Dataset records:
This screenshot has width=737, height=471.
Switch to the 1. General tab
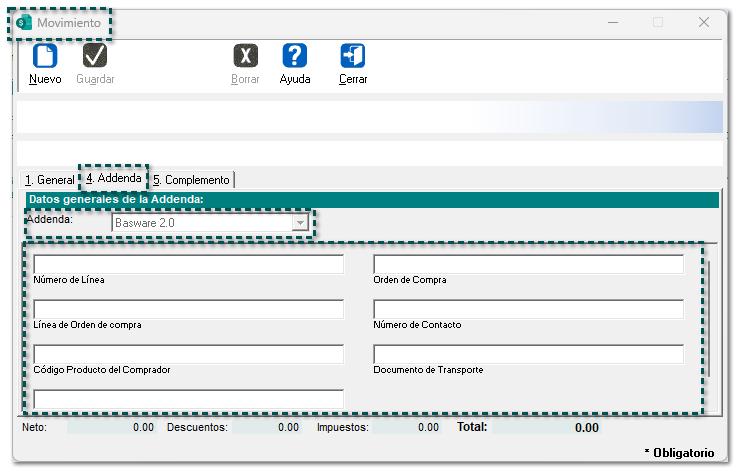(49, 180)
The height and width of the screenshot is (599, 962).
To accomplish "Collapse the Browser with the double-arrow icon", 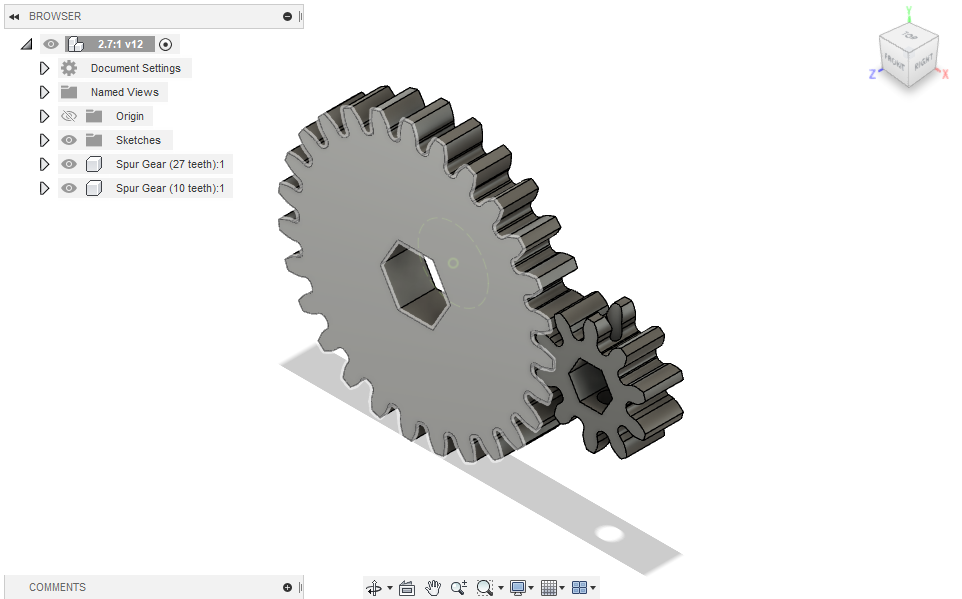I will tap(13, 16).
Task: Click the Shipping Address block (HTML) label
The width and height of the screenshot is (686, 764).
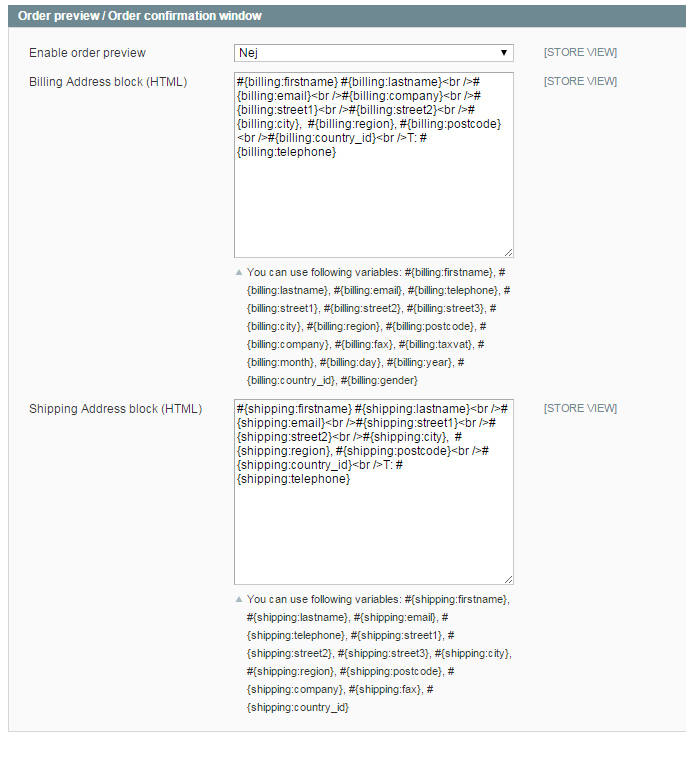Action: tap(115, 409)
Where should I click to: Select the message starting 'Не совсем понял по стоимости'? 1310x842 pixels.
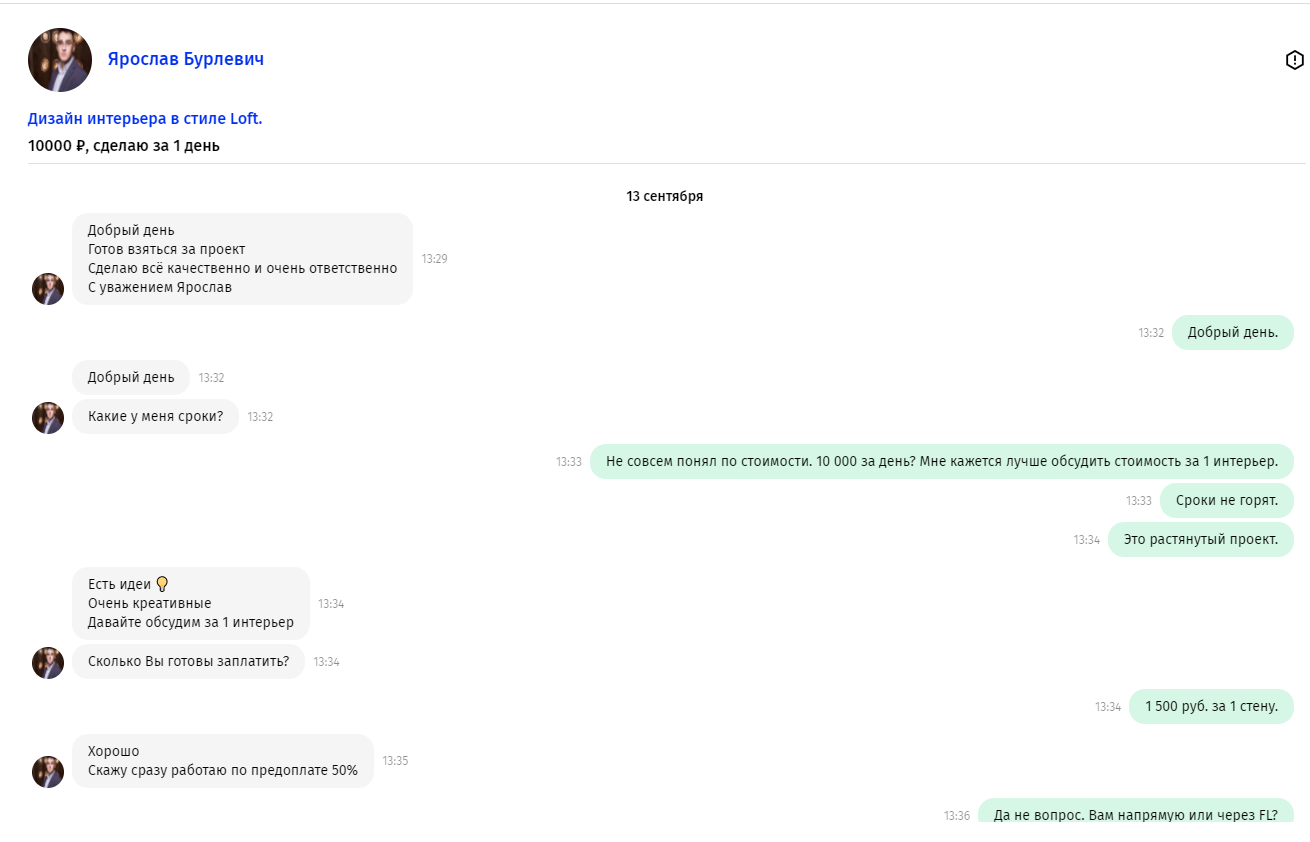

* [Required action]:
The required answer is every line from the one containing "The width and" through the last line of the entries, restated word for word and with no pictures.

* [Answer to this exercise]:
The width and height of the screenshot is (686, 764).
Action: tap(115, 409)
Where should I click to: Select the message starting 'Не совсем понял по стоимости'? 1310x842 pixels.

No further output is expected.